To date, opposition to fracking in various communities focuses on the potential for polluting the underground water supplies, in addition to our rivers and lake resources, from which we obtain potable water for drinking and cooking. In the current newsletter ProPublica, Abraham Lustgarten reports that Mexico City is planning to access drinking water from an aquifer that is being polluted by US drilling companies. See http://www.propublica.org/series/injection-wells for extensive reporting on this subject. Lustgarten points out that the dumping of toxic liquids into very deep wells was intended to go deeper than any water resources we would ever use.

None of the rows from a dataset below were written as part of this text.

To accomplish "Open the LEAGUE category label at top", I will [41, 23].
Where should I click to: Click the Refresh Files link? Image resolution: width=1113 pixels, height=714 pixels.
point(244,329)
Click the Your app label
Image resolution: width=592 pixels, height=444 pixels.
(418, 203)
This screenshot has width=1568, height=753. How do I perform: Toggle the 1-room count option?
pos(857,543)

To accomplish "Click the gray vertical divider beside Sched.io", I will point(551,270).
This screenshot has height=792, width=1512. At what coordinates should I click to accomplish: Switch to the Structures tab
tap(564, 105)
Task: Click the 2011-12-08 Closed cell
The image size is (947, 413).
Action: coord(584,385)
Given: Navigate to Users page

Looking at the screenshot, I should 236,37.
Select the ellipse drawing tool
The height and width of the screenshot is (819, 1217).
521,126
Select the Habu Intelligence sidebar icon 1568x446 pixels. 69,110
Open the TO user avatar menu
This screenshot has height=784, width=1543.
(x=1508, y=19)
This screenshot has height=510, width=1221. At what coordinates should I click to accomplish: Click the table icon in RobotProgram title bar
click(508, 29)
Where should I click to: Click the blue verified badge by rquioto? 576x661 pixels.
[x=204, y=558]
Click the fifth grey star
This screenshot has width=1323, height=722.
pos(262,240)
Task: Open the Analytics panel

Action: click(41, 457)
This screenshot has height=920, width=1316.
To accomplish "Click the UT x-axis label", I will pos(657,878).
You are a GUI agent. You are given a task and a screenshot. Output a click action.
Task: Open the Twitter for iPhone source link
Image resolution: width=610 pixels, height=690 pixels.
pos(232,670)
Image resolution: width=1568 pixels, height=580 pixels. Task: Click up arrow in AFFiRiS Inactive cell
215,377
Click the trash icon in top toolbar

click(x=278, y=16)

Our state and federal regulators have not been inspecting these wells for several years, which I attribute to industry and Congressional resistance to funding sufficient inspectors and auditors within the environmental protection agencies.
While the fracking process has raised local concerns about polluting local water supplies, no one seems to focus on the importance of water to the petroleum industry. When policy discussions about our energy needs fill the halls of state and federal governments each party emphasizes the petroleum part of the oil production process.
Consider how much the current, extensive drought is affecting our nation's agriculture. Even the oil industry has been asked by the federal government to use less corn in refining gasoline products. Demands on corn production by the oil industry cause price increases in food products that use corn syrup, corn flour, plus feed for animals upon which we depend for our meat and dairy supplies. In a large part of the central US, the current drought is forcing farmers to selling off their animal stock because they cannot afford to feed them and grazing animals cannot find sufficient nutrients in their dry pastures.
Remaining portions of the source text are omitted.